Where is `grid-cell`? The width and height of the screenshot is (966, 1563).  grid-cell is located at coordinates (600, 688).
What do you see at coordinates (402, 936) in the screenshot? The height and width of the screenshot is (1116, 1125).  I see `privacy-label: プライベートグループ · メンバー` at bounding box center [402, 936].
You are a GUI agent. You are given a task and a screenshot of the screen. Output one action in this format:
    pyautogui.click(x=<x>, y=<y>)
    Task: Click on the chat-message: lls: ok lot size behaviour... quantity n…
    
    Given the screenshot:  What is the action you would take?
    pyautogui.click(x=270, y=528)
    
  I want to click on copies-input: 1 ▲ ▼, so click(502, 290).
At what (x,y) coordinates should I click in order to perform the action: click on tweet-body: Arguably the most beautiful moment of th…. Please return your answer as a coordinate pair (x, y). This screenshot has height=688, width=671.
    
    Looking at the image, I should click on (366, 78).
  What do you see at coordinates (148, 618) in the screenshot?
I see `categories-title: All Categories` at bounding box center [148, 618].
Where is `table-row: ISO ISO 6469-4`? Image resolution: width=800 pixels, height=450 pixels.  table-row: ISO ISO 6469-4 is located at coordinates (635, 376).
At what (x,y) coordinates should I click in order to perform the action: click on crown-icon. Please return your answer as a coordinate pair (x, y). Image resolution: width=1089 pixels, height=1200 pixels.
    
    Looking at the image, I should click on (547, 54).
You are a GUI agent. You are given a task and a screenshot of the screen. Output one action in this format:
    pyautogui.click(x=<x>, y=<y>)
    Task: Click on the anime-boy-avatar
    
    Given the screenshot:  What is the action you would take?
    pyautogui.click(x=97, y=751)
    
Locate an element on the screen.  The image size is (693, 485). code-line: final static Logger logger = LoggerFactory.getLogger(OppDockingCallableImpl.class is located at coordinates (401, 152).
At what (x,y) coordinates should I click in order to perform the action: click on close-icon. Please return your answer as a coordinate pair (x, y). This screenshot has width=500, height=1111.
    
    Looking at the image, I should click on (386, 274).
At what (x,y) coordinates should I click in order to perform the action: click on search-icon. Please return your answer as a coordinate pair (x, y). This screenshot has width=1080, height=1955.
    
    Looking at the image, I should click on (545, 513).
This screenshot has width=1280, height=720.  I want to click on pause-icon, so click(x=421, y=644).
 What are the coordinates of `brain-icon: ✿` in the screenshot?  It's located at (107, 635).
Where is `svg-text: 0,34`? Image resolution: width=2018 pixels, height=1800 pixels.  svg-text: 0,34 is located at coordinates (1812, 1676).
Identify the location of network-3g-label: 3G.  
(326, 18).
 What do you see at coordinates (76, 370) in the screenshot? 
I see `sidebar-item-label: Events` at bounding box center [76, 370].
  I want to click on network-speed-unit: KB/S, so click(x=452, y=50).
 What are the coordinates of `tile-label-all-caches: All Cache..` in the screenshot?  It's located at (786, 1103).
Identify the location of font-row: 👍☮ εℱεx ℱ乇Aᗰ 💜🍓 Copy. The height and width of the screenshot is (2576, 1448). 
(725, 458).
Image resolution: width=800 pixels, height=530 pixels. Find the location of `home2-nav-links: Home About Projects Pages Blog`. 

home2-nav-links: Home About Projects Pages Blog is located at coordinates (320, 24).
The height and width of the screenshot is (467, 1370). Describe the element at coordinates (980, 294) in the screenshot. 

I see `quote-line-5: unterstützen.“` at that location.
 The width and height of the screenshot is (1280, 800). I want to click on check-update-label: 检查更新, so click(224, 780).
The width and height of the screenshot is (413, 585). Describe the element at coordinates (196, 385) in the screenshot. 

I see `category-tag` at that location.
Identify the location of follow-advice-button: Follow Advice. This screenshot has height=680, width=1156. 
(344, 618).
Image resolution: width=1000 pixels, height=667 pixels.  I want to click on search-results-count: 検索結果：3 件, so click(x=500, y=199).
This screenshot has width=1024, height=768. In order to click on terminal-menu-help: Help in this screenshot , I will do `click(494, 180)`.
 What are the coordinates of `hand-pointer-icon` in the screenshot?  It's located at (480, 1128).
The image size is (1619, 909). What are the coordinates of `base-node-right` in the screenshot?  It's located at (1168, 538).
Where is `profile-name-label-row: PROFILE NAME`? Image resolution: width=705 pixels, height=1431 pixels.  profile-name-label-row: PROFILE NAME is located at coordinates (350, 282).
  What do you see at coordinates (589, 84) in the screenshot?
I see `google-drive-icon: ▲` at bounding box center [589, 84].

----------

TASK TO COMPLETE: Could you rewrite the listing between the lines holding "Locate an element" and "Looking at the image, I should click on (386, 274).", inclusive, changing "close-icon" to "exit-icon" and leaving everything else as it is?

TASK RESPONSE:
Locate an element on the screen.  The image size is (693, 485). code-line: final static Logger logger = LoggerFactory.getLogger(OppDockingCallableImpl.class is located at coordinates (401, 152).
At what (x,y) coordinates should I click in order to perform the action: click on exit-icon. Please return your answer as a coordinate pair (x, y). This screenshot has width=500, height=1111.
    
    Looking at the image, I should click on (386, 274).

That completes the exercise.